第10話

 2024年2月23日。鍛冶六さんでイベントが行われた。大阪のシェア型書店、HONBAKOさん主催の【本のバトン】という催しだ。


 既に八回も開催されているらしく、本好きの私としては、是非とも参加してみたいイベントで、家の用事と嫁さんの機嫌を取りながら、なんとか閉会ギリギリの三十分前に駆けつけることができた。

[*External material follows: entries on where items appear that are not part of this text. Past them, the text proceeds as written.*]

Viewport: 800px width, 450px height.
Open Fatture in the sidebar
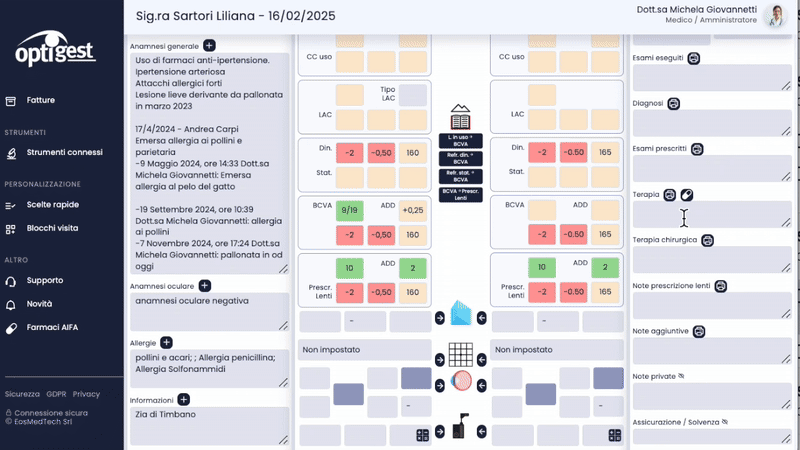pos(41,100)
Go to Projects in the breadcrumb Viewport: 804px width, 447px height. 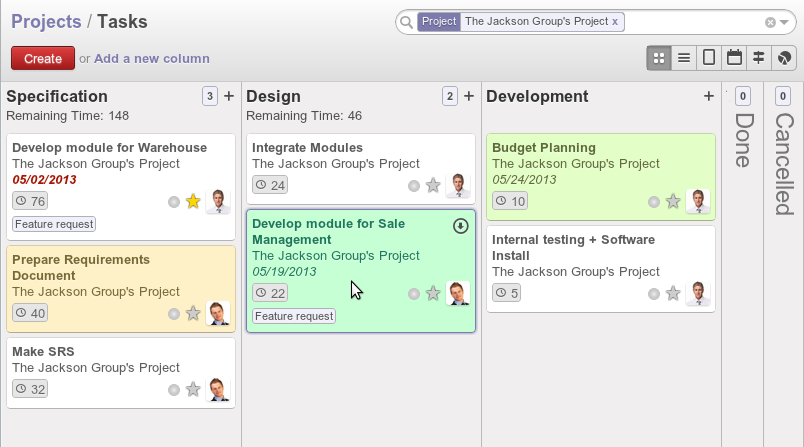point(46,21)
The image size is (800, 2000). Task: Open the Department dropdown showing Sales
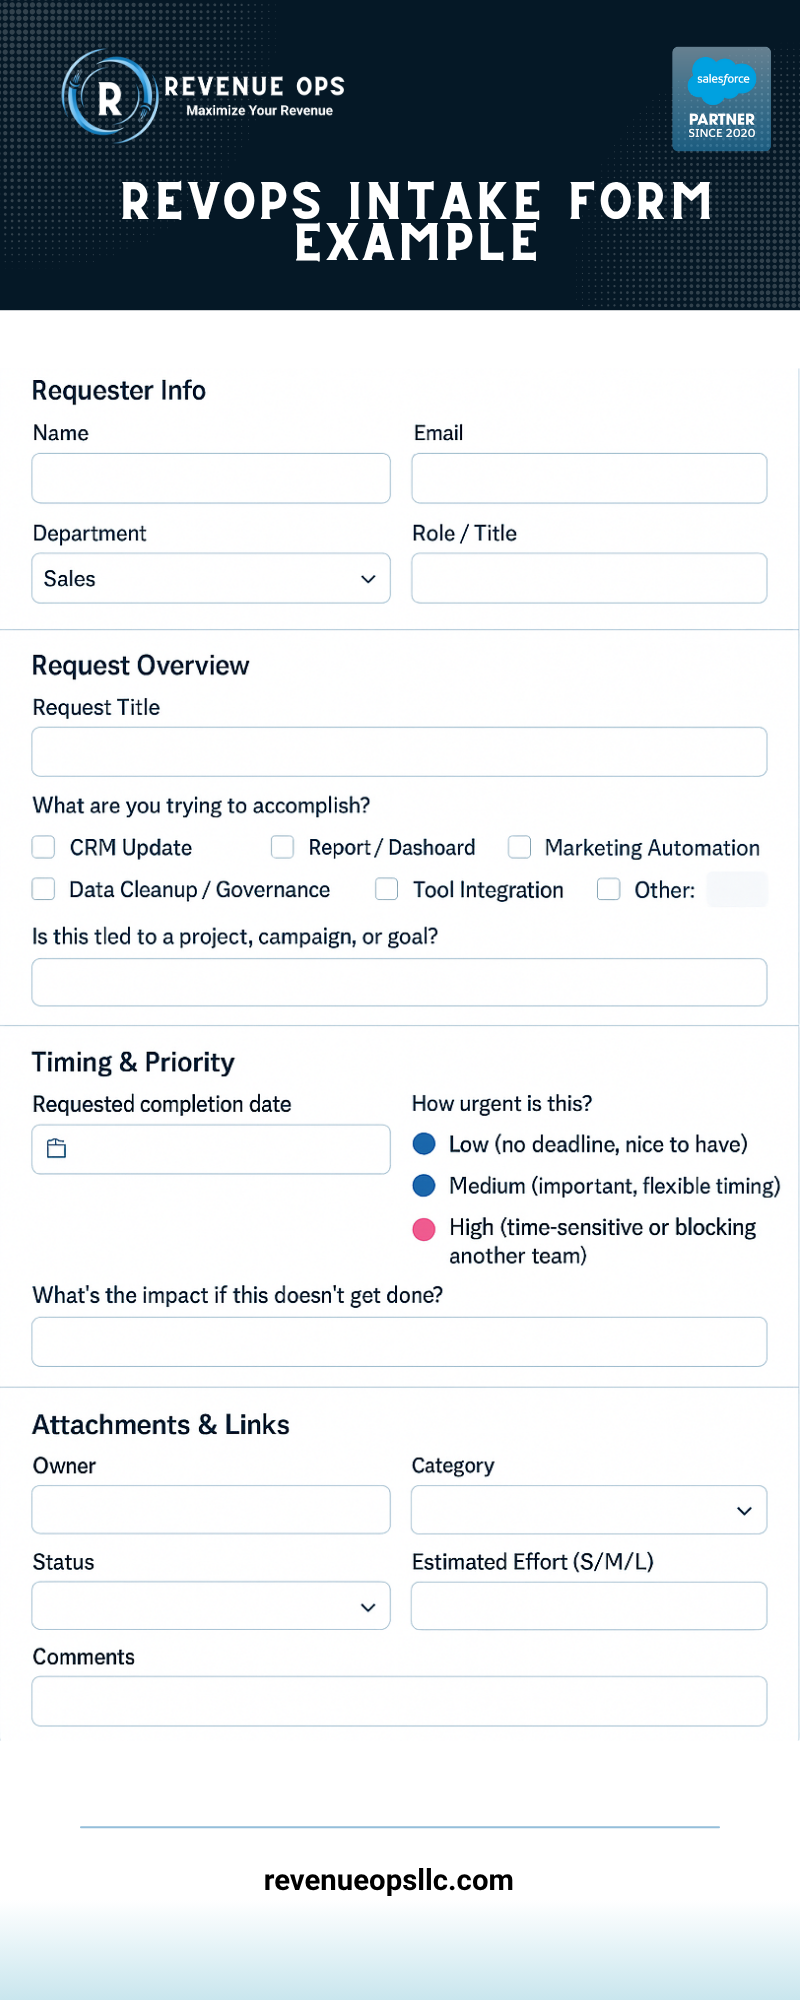pyautogui.click(x=211, y=579)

 代表の牧田さんと中道さんの交互に、インタビュアーになった気分で色々お話を伺った。まず本のバトンとはどのようなものかというと、参加者が本を持参し、会場に並べられた本の中から、気に入った本があれば交換できる、という、読書好きにとってはたまらない、夢のようなイベントなのであった。


 私は早速疑問をぶつけた。


「ものすごく本の愛に溢れたイベントだと思うんですけど、この催しのために、大阪から姫路まで、ガソリン代、高速代など必要な経費は出てくると思うんですが、参加した人は本を交換して帰るだけですよね? どうやって費用を捻出しているんですか?」


「売り上げはイベントからは出ないですね。お店のことを知ってもらう、広告のようなものです」


 なんと奇特な方なのだ! 私は話を聞きながら震撼した。このような素敵なイベントを、ほぼ無償で開催する。付き添いで来てらっしゃった棚子さんも、好きだから手伝う、といった空気であった。

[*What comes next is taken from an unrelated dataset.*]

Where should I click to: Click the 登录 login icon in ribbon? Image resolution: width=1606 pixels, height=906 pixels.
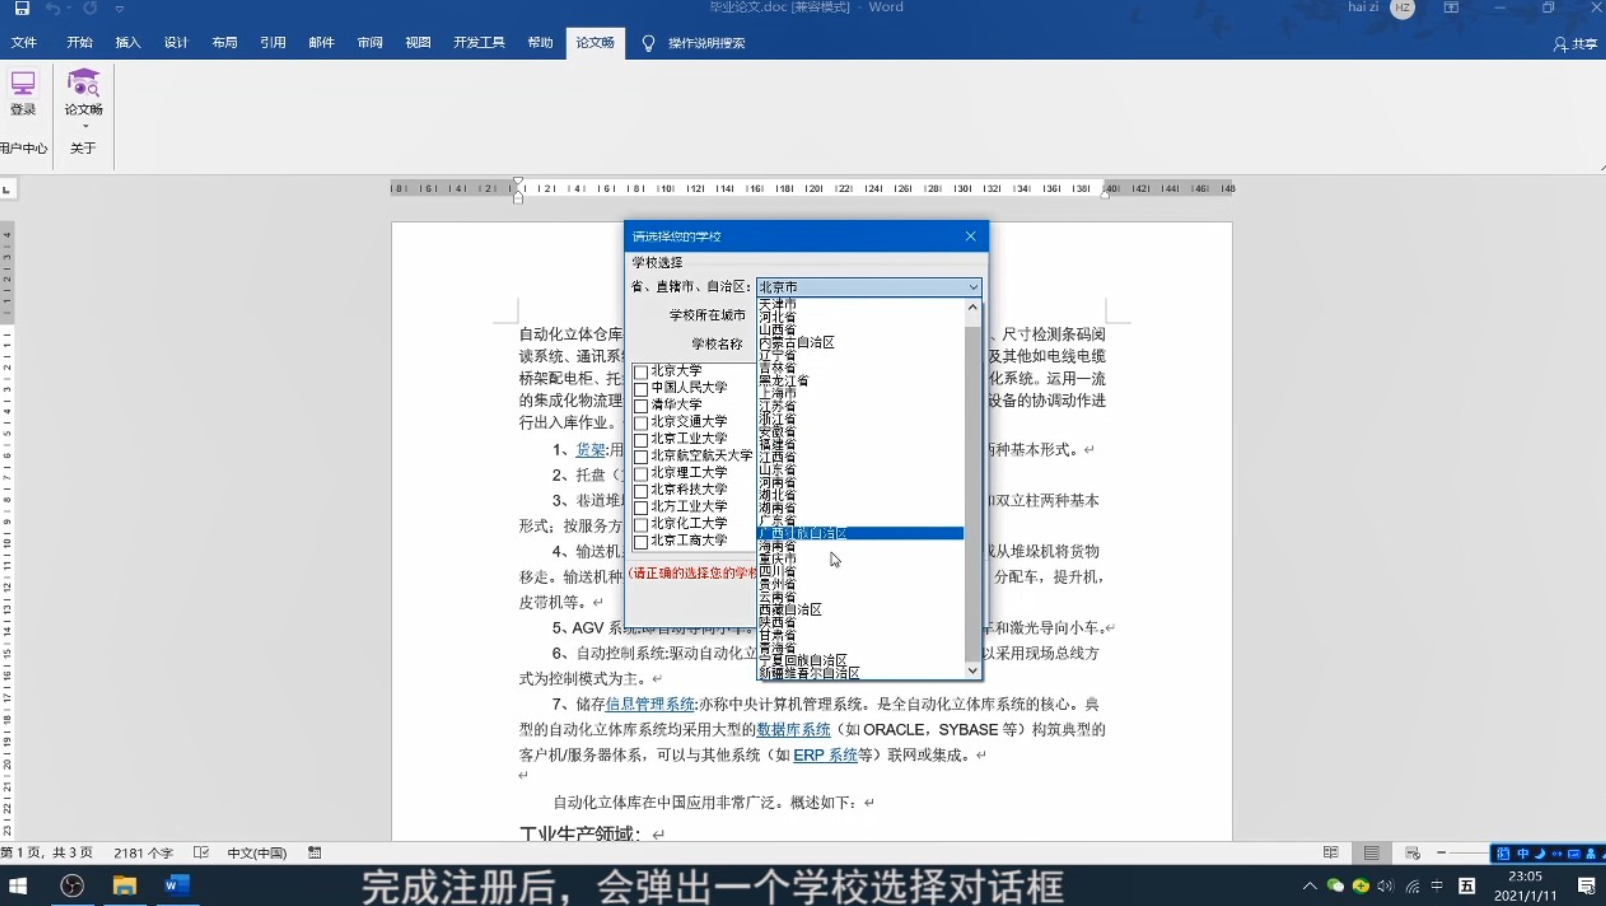22,92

「こういうイベントは本好きなら処分したい本を持ってきて、良い本と交換してやろう、みたいな考えの人ではなく、自分の推しを誰かと共有したい、そんな思いで参加されると思うんですよ」


 令和の今の世、なんてピュアな魂をお持ちなのだ、と私は驚かずにはいられなかった。中にはわらしべ長者ではないが、特をしてやろう、という下心を持って参加する人もいるかと思う。私は願わずには、そして祈らずにはいられなかった。なんとか利益の出る仕組みを確立してもらって、こんな純粋に本が好きな方には潤って欲しい、と。


 大阪のHONBAKOさんでは、なんと100以上の棚があるそうで、棚には各々のカラーが出て、棚子さん皆さん、自己表現されているそうである。


 なんという素敵な空間! 書店が閉店するニュースを目にすると寂しい。が、書店が街からどんどん消えていっても、このように本好きの人が集まれば、大きな流れを作れるのだな、ということを目の当たりにした。


 この日、鍛冶六さんには九十名が訪れ、本の交換は285冊にものぼったそうだ。店主のはまださんが、にっこりと微笑みながら近寄って、私に話しかけてくれた。


「呉さん、呉さんの棚からも売れましたよ」


 なんと、そのイベントの余波により、私の呉エイジ文庫からも、本が売れたそうである。本の交換のイベントなのに、わざわざ販売用の棚に目をやって、興味のある本を手に取って頂き、売れてくれた。


 私は嬉しさのあまり、吹き抜けの天井を向きながら目を閉じた。大事だ、やはり集客は大事だ。


 そして集まっている方々、私もそうなのだが、皆さんお金お金してない、という印象を受けた。本が好きだから参加している。楽しんでいる。自己表現している。といった方ばかりであった。


 18時を過ぎ、イベントも終了し、店内に並べられた本を片付ける作業になった。私も誰に言われるわけでもなく、空き段ボールにニコニコしながら本を詰め込むのであった。